● Exercise aim
Scan the listing beneath this sentence. Report each line with the word "button".

● Data extract
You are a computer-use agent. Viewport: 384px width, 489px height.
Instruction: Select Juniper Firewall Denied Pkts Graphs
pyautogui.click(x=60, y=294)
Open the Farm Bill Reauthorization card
==
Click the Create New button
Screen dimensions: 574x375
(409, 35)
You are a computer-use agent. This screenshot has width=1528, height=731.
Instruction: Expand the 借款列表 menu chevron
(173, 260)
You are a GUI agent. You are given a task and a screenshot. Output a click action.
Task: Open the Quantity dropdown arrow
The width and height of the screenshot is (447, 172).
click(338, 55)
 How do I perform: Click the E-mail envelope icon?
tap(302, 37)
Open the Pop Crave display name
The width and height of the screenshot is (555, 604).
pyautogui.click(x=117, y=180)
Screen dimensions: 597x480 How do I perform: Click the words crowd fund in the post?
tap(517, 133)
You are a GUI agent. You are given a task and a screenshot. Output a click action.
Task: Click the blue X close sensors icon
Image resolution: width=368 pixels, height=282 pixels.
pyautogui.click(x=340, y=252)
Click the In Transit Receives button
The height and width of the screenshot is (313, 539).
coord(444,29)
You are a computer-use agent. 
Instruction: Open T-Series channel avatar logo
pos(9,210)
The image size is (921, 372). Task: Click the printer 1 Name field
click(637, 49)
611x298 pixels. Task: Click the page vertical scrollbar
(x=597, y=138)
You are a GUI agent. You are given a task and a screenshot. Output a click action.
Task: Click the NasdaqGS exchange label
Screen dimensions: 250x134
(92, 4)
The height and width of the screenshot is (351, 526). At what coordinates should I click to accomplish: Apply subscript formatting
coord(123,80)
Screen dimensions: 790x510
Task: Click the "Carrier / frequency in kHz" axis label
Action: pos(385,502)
...
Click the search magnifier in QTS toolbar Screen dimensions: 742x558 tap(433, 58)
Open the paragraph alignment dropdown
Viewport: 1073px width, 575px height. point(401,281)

● Output below
Click the Create New button
Click the In Transit Receives button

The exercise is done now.